WHAT TO PRODUCE:
Begin at the top of the records and copy each line exactly. The line containing "You are a computer-use agent. Viewport: 743px" is the last one to include.

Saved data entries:

- - - - - - -

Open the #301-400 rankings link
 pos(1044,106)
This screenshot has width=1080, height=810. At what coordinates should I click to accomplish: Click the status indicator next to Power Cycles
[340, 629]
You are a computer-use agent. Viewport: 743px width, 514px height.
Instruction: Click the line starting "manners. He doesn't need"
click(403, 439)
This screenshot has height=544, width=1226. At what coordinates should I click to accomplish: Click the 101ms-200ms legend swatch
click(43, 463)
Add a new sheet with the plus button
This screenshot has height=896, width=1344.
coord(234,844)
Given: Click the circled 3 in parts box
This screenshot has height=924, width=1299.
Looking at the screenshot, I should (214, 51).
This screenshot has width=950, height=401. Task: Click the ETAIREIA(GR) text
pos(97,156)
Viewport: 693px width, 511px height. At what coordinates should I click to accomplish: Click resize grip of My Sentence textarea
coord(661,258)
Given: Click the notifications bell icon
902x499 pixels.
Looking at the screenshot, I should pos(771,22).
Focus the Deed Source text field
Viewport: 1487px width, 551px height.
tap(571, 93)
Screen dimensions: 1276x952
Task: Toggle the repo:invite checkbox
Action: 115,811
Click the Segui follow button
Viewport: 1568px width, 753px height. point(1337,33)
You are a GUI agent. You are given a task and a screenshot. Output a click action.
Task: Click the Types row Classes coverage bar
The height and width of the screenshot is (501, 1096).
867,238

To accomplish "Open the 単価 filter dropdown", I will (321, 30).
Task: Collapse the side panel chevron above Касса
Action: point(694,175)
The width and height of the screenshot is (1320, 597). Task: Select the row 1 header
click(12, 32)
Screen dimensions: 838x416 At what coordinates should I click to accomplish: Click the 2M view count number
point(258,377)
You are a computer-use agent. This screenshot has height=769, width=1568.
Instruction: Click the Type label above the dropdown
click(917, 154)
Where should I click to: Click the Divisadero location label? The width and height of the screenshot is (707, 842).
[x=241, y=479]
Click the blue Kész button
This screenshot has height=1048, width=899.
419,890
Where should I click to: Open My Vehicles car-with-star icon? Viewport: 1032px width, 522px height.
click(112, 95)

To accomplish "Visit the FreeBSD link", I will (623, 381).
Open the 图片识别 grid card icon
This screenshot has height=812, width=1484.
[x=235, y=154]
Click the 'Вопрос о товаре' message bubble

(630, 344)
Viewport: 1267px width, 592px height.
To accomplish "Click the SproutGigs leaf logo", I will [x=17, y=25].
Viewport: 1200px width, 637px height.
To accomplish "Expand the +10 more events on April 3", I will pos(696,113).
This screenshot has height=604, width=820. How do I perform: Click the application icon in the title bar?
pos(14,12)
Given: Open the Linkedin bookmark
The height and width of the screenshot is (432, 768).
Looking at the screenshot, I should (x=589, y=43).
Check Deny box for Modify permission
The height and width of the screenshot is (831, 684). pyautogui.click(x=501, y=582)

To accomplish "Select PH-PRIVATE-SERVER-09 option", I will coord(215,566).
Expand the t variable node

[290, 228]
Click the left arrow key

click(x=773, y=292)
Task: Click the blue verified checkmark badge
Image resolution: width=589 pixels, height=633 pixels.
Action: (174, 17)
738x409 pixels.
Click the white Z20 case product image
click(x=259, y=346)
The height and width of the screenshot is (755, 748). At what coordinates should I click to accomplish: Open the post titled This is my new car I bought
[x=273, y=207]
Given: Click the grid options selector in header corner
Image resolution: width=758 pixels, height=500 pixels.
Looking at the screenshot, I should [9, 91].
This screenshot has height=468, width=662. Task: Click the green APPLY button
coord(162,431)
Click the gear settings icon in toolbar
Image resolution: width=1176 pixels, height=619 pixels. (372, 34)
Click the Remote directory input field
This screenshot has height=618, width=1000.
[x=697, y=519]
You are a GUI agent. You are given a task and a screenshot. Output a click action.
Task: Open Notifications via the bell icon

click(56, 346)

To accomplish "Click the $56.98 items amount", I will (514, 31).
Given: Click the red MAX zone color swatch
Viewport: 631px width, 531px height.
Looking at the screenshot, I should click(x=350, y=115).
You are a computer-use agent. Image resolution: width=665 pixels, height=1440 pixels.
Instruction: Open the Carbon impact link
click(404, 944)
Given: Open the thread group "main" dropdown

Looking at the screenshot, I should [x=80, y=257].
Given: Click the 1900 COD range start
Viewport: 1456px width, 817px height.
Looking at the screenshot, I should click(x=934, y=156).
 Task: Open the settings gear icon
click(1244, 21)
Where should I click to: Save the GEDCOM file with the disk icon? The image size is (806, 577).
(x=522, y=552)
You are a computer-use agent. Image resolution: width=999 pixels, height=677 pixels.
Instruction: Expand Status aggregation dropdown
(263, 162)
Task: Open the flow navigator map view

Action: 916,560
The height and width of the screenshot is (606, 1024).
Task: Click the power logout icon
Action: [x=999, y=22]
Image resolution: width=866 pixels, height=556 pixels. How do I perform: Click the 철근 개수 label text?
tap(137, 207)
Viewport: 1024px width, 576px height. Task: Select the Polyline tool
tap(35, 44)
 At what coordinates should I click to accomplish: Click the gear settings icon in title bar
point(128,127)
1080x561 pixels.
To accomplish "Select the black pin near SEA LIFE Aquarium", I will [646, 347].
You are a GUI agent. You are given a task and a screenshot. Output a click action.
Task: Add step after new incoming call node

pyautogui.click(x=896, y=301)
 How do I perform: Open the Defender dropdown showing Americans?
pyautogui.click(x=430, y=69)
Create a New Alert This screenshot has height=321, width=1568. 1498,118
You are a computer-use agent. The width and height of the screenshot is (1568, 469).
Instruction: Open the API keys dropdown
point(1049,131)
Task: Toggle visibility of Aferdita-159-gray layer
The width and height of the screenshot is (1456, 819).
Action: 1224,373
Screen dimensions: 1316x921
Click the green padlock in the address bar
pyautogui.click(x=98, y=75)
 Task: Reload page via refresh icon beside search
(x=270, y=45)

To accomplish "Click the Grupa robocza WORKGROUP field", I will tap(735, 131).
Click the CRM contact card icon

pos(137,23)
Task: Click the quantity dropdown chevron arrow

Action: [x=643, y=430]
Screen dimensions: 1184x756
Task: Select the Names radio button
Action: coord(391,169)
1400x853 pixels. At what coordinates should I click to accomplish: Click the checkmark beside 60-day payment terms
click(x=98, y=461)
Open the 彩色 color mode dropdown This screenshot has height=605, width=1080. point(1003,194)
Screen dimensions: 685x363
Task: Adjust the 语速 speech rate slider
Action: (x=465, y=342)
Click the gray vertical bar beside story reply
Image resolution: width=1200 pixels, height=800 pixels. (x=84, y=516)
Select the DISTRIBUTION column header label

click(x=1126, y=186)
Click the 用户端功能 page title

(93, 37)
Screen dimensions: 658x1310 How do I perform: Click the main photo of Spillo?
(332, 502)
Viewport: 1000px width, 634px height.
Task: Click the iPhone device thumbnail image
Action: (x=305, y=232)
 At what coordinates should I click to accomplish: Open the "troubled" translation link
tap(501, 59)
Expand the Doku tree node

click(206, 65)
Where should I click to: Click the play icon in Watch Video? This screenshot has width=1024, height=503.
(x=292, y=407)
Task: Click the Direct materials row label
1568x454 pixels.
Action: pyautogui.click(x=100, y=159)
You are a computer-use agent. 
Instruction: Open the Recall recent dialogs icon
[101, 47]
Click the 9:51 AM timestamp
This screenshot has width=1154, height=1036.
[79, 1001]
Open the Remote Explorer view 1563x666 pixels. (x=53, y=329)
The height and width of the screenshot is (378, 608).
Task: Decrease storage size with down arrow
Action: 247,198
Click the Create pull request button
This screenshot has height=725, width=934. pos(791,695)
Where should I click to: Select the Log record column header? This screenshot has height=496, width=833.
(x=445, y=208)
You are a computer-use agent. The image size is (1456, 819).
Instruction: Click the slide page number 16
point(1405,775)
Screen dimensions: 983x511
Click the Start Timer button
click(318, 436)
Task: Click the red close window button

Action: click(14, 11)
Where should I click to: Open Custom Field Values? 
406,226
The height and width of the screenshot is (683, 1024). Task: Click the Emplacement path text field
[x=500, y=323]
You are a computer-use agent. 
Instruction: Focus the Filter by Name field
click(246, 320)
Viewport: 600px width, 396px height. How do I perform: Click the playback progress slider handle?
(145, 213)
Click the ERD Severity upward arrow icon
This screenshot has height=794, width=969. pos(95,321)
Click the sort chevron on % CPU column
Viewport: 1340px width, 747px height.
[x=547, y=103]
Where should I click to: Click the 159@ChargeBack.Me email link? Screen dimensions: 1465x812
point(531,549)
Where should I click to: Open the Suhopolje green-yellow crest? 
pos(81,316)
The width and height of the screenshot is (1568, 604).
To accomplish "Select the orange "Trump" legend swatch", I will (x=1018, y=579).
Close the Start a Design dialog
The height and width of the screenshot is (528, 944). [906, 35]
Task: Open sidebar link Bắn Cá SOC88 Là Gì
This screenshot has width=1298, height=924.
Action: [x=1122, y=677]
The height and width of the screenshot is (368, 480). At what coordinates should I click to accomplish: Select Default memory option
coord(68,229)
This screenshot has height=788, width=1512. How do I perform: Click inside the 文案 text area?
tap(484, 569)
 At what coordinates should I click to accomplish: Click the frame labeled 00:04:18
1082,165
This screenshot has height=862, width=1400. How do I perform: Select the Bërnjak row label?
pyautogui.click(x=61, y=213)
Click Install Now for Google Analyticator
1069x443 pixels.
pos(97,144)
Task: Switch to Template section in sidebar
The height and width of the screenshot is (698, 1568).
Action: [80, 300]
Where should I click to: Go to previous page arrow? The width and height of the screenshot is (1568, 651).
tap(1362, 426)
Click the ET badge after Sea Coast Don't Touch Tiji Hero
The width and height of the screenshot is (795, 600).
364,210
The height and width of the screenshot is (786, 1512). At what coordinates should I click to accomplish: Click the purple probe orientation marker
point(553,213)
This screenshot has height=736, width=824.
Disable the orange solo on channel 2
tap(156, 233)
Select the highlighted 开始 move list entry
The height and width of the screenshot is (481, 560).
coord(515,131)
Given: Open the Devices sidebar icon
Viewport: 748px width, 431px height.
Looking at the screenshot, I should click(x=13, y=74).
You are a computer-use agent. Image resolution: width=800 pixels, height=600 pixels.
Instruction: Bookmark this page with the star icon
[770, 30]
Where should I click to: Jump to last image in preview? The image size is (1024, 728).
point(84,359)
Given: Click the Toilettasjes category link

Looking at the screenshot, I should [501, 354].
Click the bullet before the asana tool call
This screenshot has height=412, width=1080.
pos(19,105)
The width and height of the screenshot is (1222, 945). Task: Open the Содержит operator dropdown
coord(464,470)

- - - - - - -

TASK OUTPUT:
Open the #301-400 rankings link
 pos(1044,106)
This screenshot has width=1080, height=810. At what coordinates should I click to accomplish: Click the status indicator next to Power Cycles
[340, 629]
You are a computer-use agent. Viewport: 743px width, 514px height.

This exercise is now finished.